* **Instructions to follow**: Below are records. Transcribe exactly the lines from the one that contains "The height and" through the last line, leaving any pictures out.

Items from a data source
──────────
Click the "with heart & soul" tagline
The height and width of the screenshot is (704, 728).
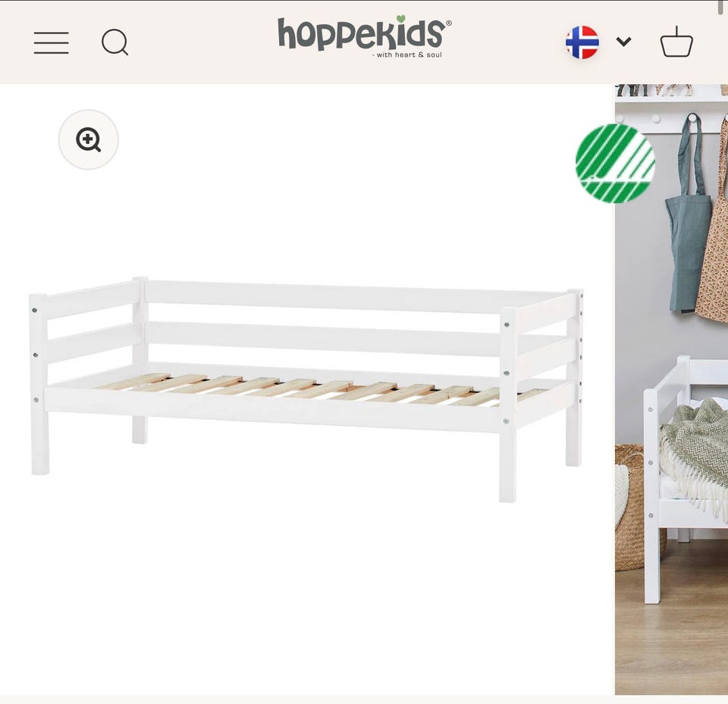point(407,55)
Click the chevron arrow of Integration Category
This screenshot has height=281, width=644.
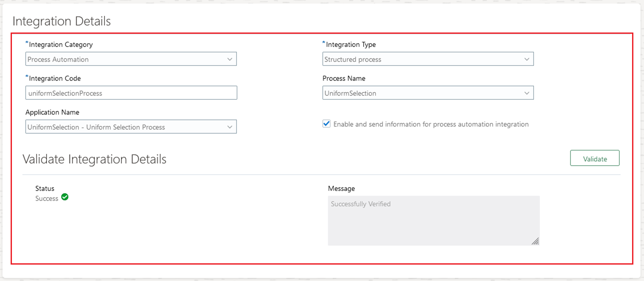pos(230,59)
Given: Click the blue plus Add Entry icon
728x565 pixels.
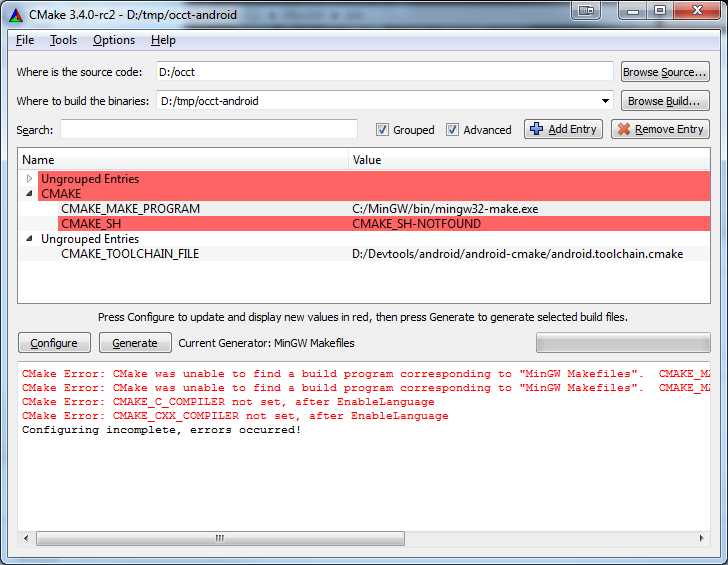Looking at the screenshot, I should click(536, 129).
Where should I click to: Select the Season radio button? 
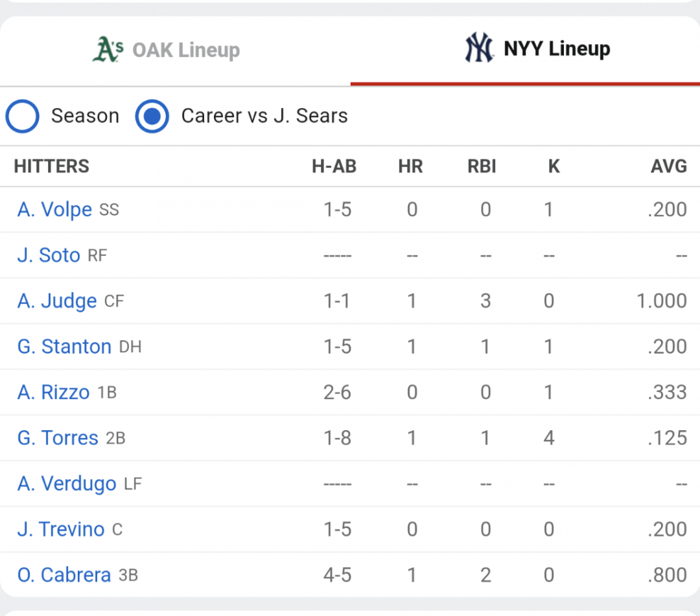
──────────
* **Reply**:
The height and width of the screenshot is (704, 728).
point(407,55)
Click the chevron arrow of Integration Category
This screenshot has height=281, width=644.
pos(230,59)
Given: Click the blue plus Add Entry icon
728x565 pixels.
Looking at the screenshot, I should click(536, 129).
Where should I click to: Select the Season radio button? 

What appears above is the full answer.